Adjusted EBITDA was negative at EUR 34 million, mainly due to the asset impairments, specifically in relation to Araxá and Pedranópolis operating projects in Brazil, with a combined capacity of 225 MW. The adjustment in the book value of these assets is reflecting the lower-than-expected returns and a more conservative valuation of project future cash flows, aligned with current market conditions and environment. Both projects were built after COVID and therefore impacted by supply chain disruptions and inflation in construction and overall CapEx expenses. As a result of this, the final CapEx required to build the projects was significantly higher than expected, which impacted returns and led to an impairment in the book value according to current expected market value.
This adjustment ensures that our financial statements are reflecting accurately the fair value of the energy assets and aligns with our strategic decision to exit the asset management division, given that it's a capital-intensive business with lower-than-expected returns and therefore does not fit and align with our current focus and strategy. The net results of this energy division show a loss of EUR 52 million, reflecting the high cost of a debt facility, which the company entered to finance the asset management division a few years back. Additionally, this result includes a proportional share of the deferred tax asset loss, which, as already mentioned, we have provisioned in the financial results as a precautionary measure due to our ongoing restructuring process. As explained above, part of the company's strategy to enhance the financial structure and cash management is to divest over time the asset management business unit.

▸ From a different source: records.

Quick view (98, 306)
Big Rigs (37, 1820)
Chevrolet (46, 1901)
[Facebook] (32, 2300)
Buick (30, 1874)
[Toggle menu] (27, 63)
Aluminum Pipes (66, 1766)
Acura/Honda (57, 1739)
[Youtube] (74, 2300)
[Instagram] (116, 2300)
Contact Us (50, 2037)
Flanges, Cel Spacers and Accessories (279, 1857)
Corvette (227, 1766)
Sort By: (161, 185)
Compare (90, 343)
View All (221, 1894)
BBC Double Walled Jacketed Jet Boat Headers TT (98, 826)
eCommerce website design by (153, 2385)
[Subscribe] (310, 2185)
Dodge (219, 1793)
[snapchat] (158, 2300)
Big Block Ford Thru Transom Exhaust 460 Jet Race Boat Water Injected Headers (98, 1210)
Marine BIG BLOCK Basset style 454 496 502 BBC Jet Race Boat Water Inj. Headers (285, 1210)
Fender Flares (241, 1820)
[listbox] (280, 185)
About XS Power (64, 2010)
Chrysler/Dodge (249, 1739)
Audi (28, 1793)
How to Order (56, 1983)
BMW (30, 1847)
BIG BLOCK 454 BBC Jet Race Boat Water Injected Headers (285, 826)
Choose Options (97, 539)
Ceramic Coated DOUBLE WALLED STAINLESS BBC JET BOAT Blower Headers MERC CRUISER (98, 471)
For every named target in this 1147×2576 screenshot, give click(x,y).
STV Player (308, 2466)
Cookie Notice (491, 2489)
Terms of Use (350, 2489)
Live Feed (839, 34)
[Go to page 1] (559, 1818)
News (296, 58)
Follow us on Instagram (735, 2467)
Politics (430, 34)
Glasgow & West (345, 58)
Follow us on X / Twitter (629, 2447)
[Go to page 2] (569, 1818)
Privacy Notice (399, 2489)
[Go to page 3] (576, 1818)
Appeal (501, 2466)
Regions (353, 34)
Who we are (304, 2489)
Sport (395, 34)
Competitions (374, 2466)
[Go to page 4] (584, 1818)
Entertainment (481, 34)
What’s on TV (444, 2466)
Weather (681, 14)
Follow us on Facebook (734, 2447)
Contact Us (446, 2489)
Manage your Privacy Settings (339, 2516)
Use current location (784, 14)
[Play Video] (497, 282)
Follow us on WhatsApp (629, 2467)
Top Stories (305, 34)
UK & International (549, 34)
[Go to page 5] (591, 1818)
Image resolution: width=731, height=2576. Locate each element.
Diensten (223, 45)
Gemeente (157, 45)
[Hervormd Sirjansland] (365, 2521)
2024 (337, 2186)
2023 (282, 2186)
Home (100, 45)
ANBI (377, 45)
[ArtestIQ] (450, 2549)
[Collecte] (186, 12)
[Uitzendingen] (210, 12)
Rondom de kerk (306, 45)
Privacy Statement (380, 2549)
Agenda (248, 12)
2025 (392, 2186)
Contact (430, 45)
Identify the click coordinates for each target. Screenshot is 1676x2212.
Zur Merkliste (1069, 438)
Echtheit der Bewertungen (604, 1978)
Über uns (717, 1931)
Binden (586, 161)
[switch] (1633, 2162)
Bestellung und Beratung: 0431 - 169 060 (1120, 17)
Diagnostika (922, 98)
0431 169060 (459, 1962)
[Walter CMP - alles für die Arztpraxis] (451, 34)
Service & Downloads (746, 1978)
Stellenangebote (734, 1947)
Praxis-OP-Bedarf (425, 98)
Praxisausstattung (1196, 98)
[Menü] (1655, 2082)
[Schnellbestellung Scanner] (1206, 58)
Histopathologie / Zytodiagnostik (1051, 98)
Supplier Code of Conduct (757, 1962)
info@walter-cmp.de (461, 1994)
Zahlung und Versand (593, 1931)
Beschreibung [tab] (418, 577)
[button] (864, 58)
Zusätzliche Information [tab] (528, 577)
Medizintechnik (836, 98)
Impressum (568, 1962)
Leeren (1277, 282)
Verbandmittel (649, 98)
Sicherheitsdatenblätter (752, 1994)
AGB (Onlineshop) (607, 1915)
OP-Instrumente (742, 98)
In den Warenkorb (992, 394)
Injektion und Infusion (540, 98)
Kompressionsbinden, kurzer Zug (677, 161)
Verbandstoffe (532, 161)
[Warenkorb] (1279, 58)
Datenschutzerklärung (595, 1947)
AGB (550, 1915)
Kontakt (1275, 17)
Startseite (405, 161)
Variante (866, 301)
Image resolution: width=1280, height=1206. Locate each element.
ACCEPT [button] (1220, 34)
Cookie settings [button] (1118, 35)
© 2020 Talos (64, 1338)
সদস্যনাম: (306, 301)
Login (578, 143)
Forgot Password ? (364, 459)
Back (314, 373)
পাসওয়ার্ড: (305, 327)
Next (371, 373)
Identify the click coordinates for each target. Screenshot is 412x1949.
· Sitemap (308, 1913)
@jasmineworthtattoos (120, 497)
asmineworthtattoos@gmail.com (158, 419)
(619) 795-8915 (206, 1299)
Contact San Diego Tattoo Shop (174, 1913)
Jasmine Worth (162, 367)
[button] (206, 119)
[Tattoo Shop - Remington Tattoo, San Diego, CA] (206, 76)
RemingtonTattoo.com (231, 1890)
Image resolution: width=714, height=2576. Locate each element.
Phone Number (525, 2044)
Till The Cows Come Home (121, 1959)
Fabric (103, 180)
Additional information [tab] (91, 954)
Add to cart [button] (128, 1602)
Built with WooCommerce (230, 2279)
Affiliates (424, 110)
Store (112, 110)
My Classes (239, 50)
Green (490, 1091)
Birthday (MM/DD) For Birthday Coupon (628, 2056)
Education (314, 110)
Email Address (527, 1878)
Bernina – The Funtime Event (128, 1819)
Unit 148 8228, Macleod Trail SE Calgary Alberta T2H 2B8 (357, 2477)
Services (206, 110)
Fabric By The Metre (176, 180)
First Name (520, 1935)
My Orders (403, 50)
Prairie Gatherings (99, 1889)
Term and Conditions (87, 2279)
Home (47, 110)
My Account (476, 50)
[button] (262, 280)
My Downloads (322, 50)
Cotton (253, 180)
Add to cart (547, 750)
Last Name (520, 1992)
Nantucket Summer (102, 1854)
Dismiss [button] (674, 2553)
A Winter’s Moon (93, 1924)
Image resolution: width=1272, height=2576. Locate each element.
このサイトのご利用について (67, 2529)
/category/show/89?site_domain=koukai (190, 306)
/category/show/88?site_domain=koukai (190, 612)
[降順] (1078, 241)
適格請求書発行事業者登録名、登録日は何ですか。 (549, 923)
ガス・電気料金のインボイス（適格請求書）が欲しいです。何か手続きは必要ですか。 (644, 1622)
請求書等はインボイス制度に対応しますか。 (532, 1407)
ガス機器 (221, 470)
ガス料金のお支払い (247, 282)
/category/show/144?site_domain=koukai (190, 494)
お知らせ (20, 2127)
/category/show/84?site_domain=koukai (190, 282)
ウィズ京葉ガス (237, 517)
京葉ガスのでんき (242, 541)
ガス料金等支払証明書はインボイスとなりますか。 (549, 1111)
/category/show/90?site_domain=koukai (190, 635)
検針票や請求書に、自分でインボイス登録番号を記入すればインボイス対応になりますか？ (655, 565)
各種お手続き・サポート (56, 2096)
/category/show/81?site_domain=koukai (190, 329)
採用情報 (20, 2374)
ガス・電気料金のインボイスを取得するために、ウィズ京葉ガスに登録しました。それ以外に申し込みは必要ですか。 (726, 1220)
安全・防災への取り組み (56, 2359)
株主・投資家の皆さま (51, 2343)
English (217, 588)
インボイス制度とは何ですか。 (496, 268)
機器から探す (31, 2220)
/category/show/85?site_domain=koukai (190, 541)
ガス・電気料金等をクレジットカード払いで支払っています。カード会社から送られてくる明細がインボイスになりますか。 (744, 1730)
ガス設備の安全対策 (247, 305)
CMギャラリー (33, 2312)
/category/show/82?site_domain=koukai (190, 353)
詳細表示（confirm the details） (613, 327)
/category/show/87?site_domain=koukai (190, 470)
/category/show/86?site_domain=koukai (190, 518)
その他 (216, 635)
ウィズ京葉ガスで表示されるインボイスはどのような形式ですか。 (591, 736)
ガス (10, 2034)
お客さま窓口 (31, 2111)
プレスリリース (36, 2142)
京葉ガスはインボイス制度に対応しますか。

This activity is capital-intensive, with lower-than-expected returns, and does not fit with our focus on a high-value and capital-efficient model going forward. In this sense, the company will gradually rotate and sell all existing construction and operating assets, ensuring an ordered and value-maximizing process. In parallel, the company will retain the project development activity, as it plays a key role in feeding the pipeline for our tracker business, which will create additional commercial opportunities and strengthen our market position. As explained, these financial results reflect the current complex period for Soltec, but they also mark the turning point for the implementation of a new strategy and transformational plan. We have a clear roadmap and a defined strategy to drive sustainable growth focused on core region, on core business, operational efficiency, and financial stability. With this, we conclude the financial review.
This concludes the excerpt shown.